----- DATASET ENTRIES -----
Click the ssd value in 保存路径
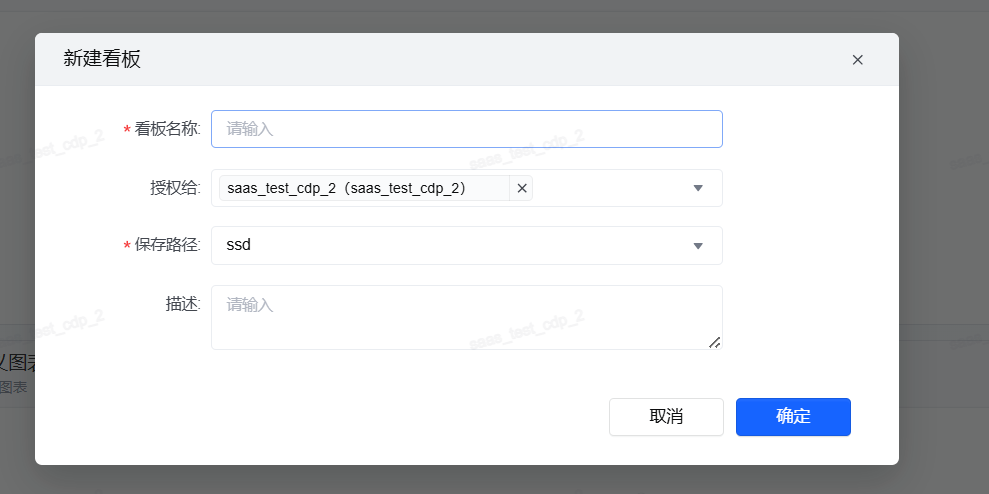The image size is (989, 494). click(x=239, y=245)
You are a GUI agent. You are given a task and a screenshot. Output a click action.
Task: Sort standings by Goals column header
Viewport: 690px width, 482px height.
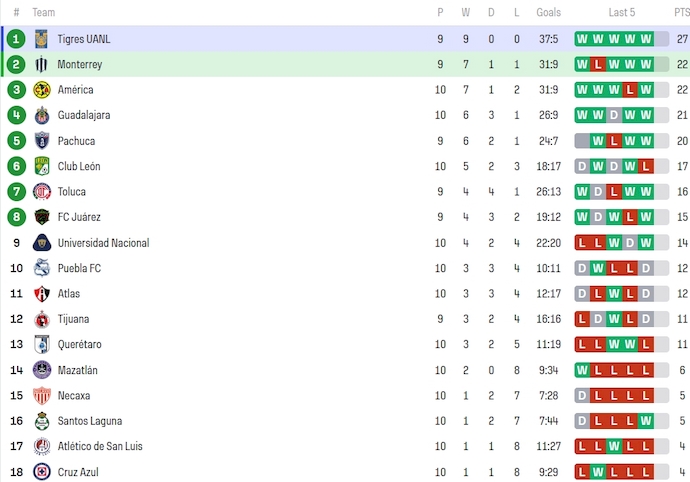[548, 12]
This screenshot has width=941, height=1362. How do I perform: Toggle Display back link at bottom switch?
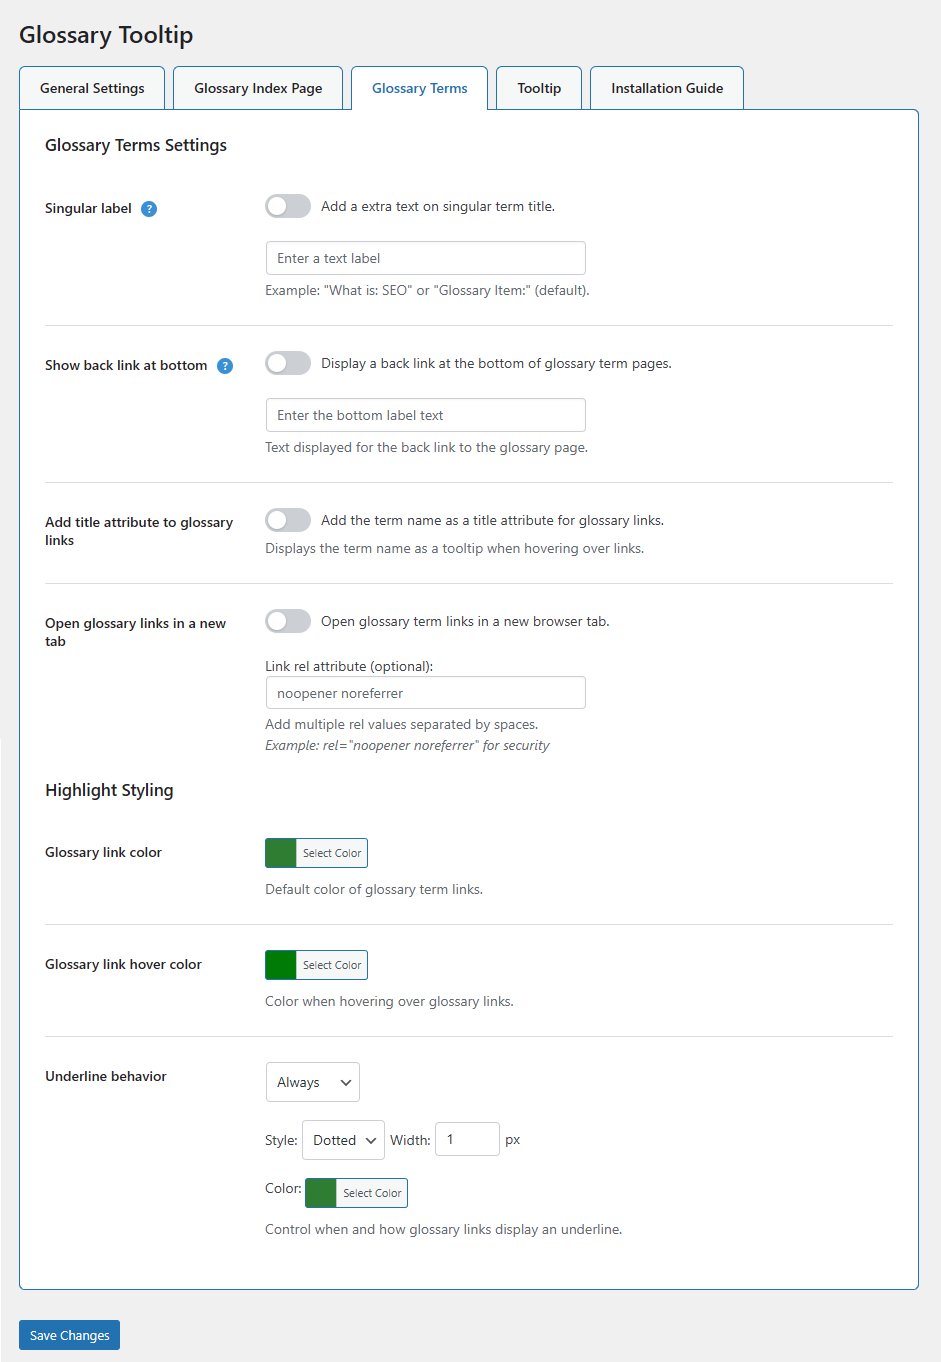(x=288, y=363)
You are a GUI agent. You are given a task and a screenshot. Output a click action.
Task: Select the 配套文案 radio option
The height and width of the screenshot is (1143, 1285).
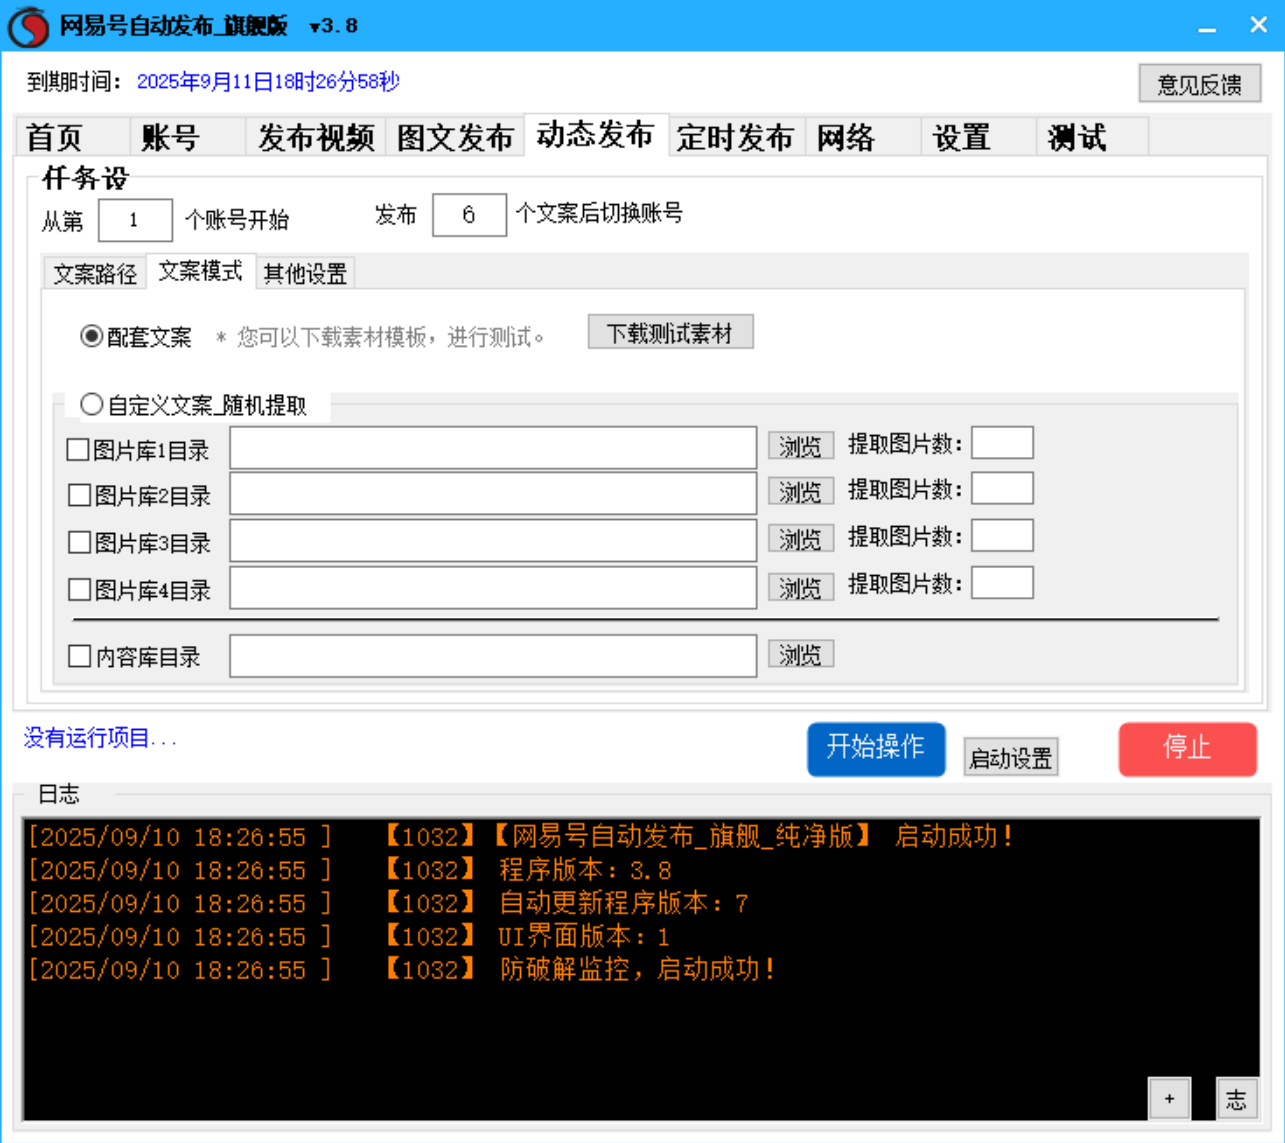[91, 337]
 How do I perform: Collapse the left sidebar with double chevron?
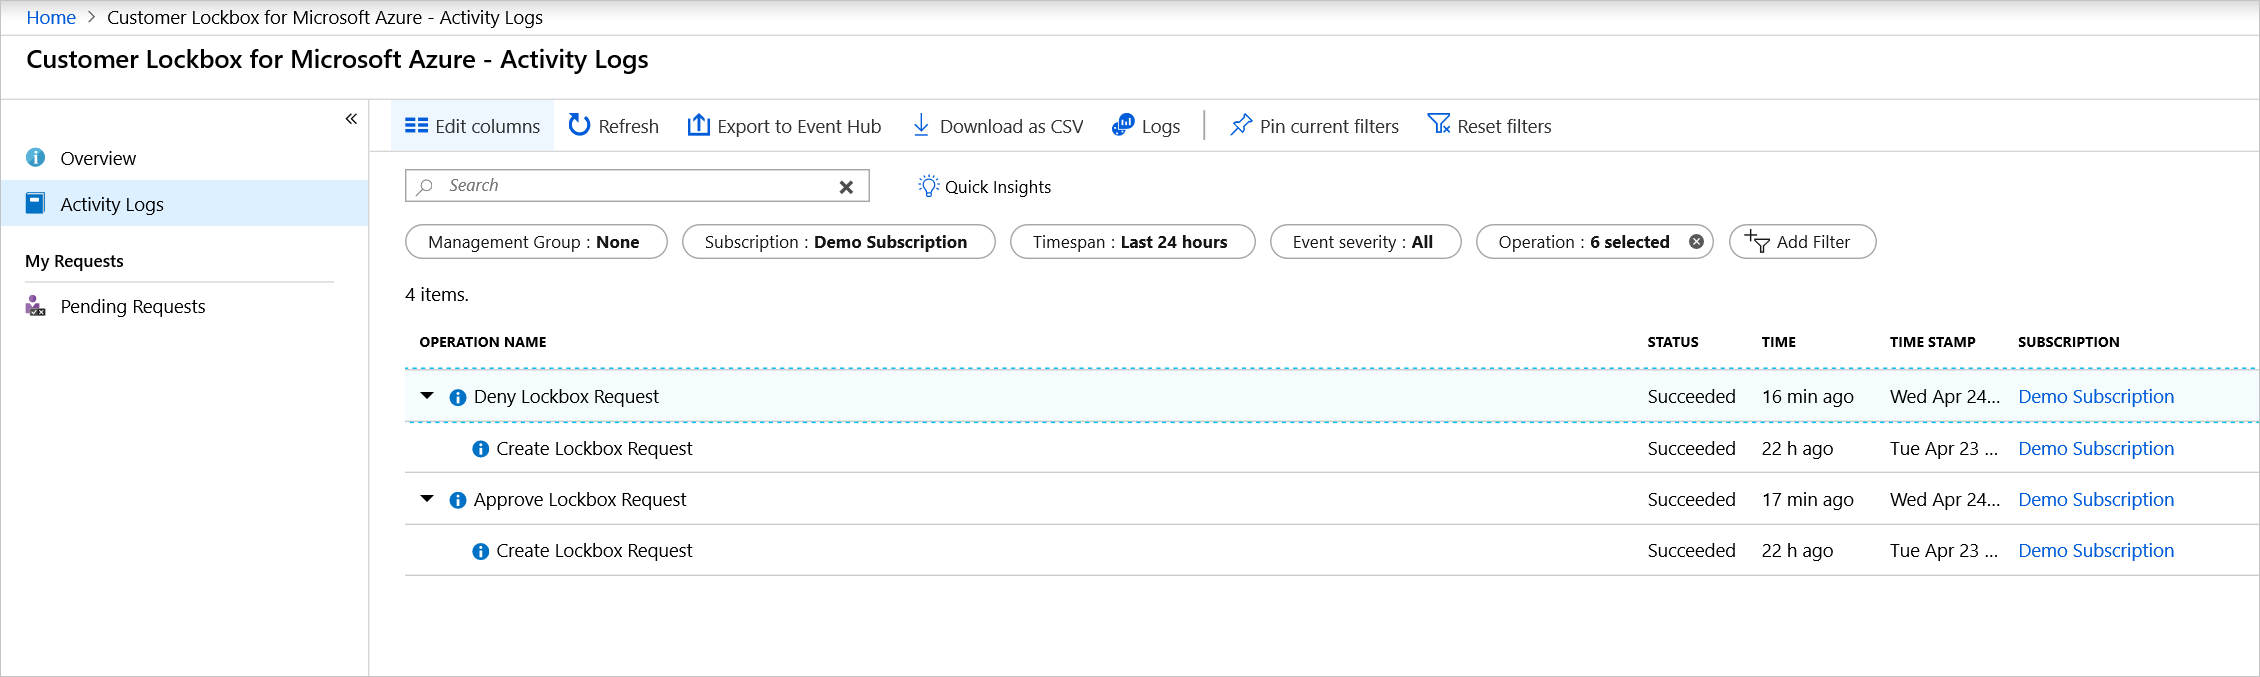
-----
■ PROBLEM
Only the records themselves, retyped exactly, belong in the answer; please leave all images behind.

■ TASK OUTPUT
Click the ssd value in 保存路径
The image size is (989, 494). click(x=239, y=245)
You are a GUI agent. You are given a task and a screenshot. Output a click action.
Task: Sort standings by Goals column header
Viewport: 690px width, 482px height.
[548, 12]
This screenshot has width=941, height=1362. How do I perform: Toggle Display back link at bottom switch?
(x=288, y=363)
You are a GUI agent. You are given a task and a screenshot. Output a click action.
Task: Select the 配套文案 radio option
The height and width of the screenshot is (1143, 1285).
[91, 337]
 How do I perform: Collapse the left sidebar with double chevron?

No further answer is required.